**Dataset extract:**
^^^^^^^^

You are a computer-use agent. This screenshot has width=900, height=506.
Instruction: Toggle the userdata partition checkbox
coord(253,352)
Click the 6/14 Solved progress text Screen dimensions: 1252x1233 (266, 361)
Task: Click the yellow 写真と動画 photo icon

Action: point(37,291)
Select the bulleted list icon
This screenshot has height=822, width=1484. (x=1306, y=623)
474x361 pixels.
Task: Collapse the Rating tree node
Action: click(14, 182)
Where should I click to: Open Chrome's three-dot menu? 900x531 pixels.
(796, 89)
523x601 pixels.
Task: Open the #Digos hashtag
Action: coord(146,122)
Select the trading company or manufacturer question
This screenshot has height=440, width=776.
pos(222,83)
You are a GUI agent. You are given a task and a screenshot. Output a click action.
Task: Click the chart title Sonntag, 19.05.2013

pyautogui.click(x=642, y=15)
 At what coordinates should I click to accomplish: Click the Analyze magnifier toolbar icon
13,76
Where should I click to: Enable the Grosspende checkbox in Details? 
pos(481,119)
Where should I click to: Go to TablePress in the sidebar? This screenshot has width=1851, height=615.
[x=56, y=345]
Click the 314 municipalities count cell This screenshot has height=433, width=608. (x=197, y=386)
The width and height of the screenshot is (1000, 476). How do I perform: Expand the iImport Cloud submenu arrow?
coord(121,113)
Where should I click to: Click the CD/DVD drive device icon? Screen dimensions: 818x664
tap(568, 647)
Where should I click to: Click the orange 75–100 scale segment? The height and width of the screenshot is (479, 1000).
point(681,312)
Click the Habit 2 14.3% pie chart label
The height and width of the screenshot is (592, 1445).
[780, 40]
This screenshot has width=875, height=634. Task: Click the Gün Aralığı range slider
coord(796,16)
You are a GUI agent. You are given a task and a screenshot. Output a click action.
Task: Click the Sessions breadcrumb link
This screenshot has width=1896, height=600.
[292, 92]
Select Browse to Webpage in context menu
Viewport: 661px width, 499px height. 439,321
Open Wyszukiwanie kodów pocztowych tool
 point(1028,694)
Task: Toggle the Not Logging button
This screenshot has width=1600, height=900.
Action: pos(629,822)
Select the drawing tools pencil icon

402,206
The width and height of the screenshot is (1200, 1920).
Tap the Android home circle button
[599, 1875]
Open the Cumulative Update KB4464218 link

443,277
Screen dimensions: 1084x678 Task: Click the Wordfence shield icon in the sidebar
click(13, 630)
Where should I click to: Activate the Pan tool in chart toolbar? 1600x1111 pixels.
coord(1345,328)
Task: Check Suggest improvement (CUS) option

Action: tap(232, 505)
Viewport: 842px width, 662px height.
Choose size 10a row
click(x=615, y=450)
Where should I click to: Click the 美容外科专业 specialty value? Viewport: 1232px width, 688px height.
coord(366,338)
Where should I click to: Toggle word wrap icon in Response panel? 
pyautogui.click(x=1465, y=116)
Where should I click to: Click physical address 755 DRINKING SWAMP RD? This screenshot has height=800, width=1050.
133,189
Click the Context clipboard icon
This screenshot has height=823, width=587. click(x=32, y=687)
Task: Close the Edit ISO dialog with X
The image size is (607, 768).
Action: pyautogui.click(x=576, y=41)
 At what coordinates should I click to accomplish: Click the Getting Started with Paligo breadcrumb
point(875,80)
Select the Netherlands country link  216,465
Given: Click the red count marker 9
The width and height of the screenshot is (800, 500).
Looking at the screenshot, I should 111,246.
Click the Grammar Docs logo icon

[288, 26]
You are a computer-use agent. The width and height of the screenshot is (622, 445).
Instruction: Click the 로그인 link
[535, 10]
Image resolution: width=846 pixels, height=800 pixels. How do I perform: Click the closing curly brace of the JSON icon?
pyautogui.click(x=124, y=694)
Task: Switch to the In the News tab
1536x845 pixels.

^^^^^^^^

**Directions:** The complete listing is needed again, with each line reproduced exactly.

**Answer box:**
You are a computer-use agent. This screenshot has width=900, height=506.
Instruction: Toggle the userdata partition checkbox
coord(253,352)
Click the 6/14 Solved progress text Screen dimensions: 1252x1233 (266, 361)
Task: Click the yellow 写真と動画 photo icon

Action: point(37,291)
Select the bulleted list icon
This screenshot has height=822, width=1484. (x=1306, y=623)
474x361 pixels.
Task: Collapse the Rating tree node
Action: click(14, 182)
Where should I click to: Open Chrome's three-dot menu? 900x531 pixels.
(796, 89)
523x601 pixels.
Task: Open the #Digos hashtag
Action: coord(146,122)
Select the trading company or manufacturer question
This screenshot has height=440, width=776.
pos(222,83)
You are a GUI agent. You are given a task and a screenshot. Output a click action.
Task: Click the chart title Sonntag, 19.05.2013

pyautogui.click(x=642, y=15)
 At what coordinates should I click to accomplish: Click the Analyze magnifier toolbar icon
13,76
Where should I click to: Enable the Grosspende checkbox in Details? 
pos(481,119)
Where should I click to: Go to TablePress in the sidebar? This screenshot has width=1851, height=615.
[x=56, y=345]
Click the 314 municipalities count cell This screenshot has height=433, width=608. (x=197, y=386)
The width and height of the screenshot is (1000, 476). How do I perform: Expand the iImport Cloud submenu arrow?
coord(121,113)
Where should I click to: Click the CD/DVD drive device icon? Screen dimensions: 818x664
tap(568, 647)
Where should I click to: Click the orange 75–100 scale segment? The height and width of the screenshot is (479, 1000).
point(681,312)
Click the Habit 2 14.3% pie chart label
The height and width of the screenshot is (592, 1445).
[780, 40]
This screenshot has width=875, height=634. Task: Click the Gün Aralığı range slider
coord(796,16)
You are a GUI agent. You are given a task and a screenshot. Output a click action.
Task: Click the Sessions breadcrumb link
This screenshot has width=1896, height=600.
[292, 92]
Select Browse to Webpage in context menu
Viewport: 661px width, 499px height. 439,321
Open Wyszukiwanie kodów pocztowych tool
 point(1028,694)
Task: Toggle the Not Logging button
This screenshot has width=1600, height=900.
Action: pos(629,822)
Select the drawing tools pencil icon

402,206
The width and height of the screenshot is (1200, 1920).
Tap the Android home circle button
[599, 1875]
Open the Cumulative Update KB4464218 link

443,277
Screen dimensions: 1084x678 Task: Click the Wordfence shield icon in the sidebar
click(13, 630)
Where should I click to: Activate the Pan tool in chart toolbar? 1600x1111 pixels.
coord(1345,328)
Task: Check Suggest improvement (CUS) option

Action: tap(232, 505)
Viewport: 842px width, 662px height.
Choose size 10a row
click(x=615, y=450)
Where should I click to: Click the 美容外科专业 specialty value? Viewport: 1232px width, 688px height.
coord(366,338)
Where should I click to: Toggle word wrap icon in Response panel? 
pyautogui.click(x=1465, y=116)
Where should I click to: Click physical address 755 DRINKING SWAMP RD? This screenshot has height=800, width=1050.
133,189
Click the Context clipboard icon
This screenshot has height=823, width=587. click(x=32, y=687)
Task: Close the Edit ISO dialog with X
The image size is (607, 768).
Action: pyautogui.click(x=576, y=41)
 At what coordinates should I click to accomplish: Click the Getting Started with Paligo breadcrumb
point(875,80)
Select the Netherlands country link  216,465
Given: Click the red count marker 9
The width and height of the screenshot is (800, 500).
Looking at the screenshot, I should 111,246.
Click the Grammar Docs logo icon

[288, 26]
You are a computer-use agent. The width and height of the screenshot is (622, 445).
Instruction: Click the 로그인 link
[535, 10]
Image resolution: width=846 pixels, height=800 pixels. How do I perform: Click the closing curly brace of the JSON icon?
pyautogui.click(x=124, y=694)
Task: Switch to the In the News tab
1536x845 pixels.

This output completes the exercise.